Problem details: The answer is all of the entries below, repeated exactly and free of pictures.

Material for the task:
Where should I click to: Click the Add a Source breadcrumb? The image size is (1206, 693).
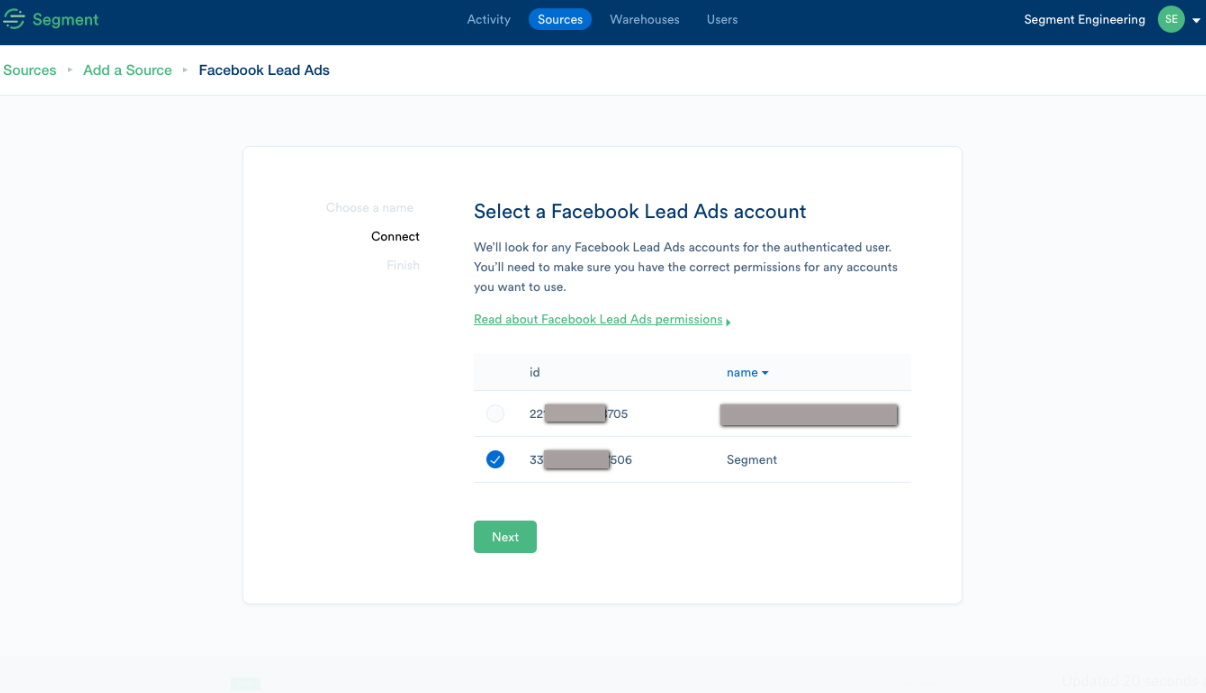point(127,70)
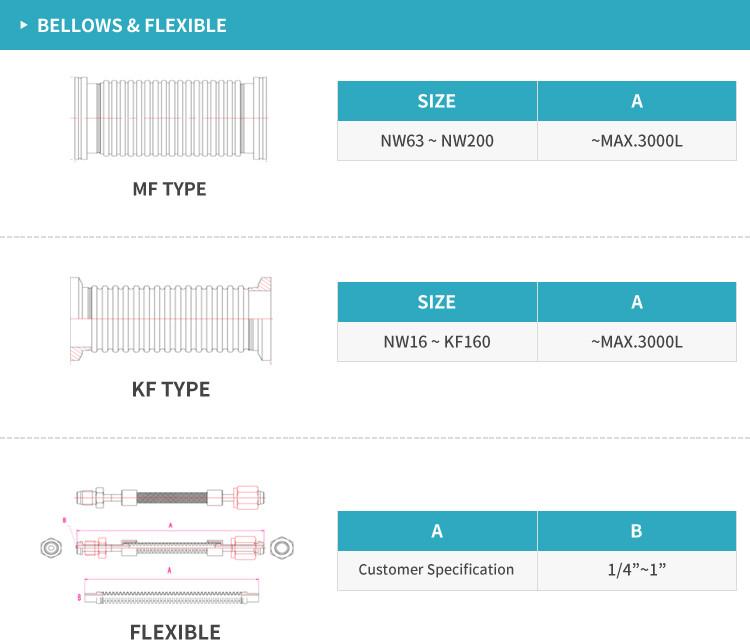Click the KF TYPE label
Screen dimensions: 750x641
click(x=171, y=389)
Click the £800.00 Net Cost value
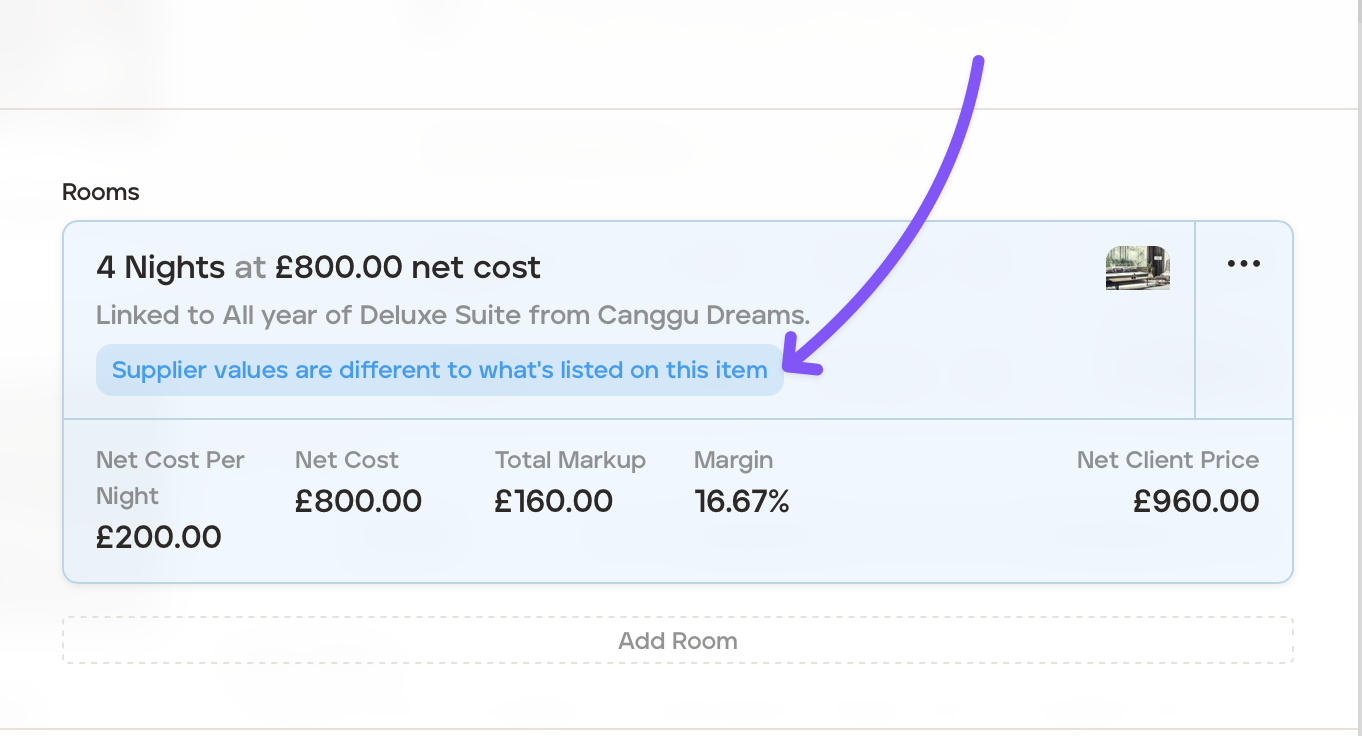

Reply to the exercise:
Where should I click to: Click the Add a Source breadcrumb? The image size is (1206, 693).
point(127,70)
Click the KF TYPE label
Screen dimensions: 750x641
click(x=171, y=389)
Click the £800.00 Net Cost value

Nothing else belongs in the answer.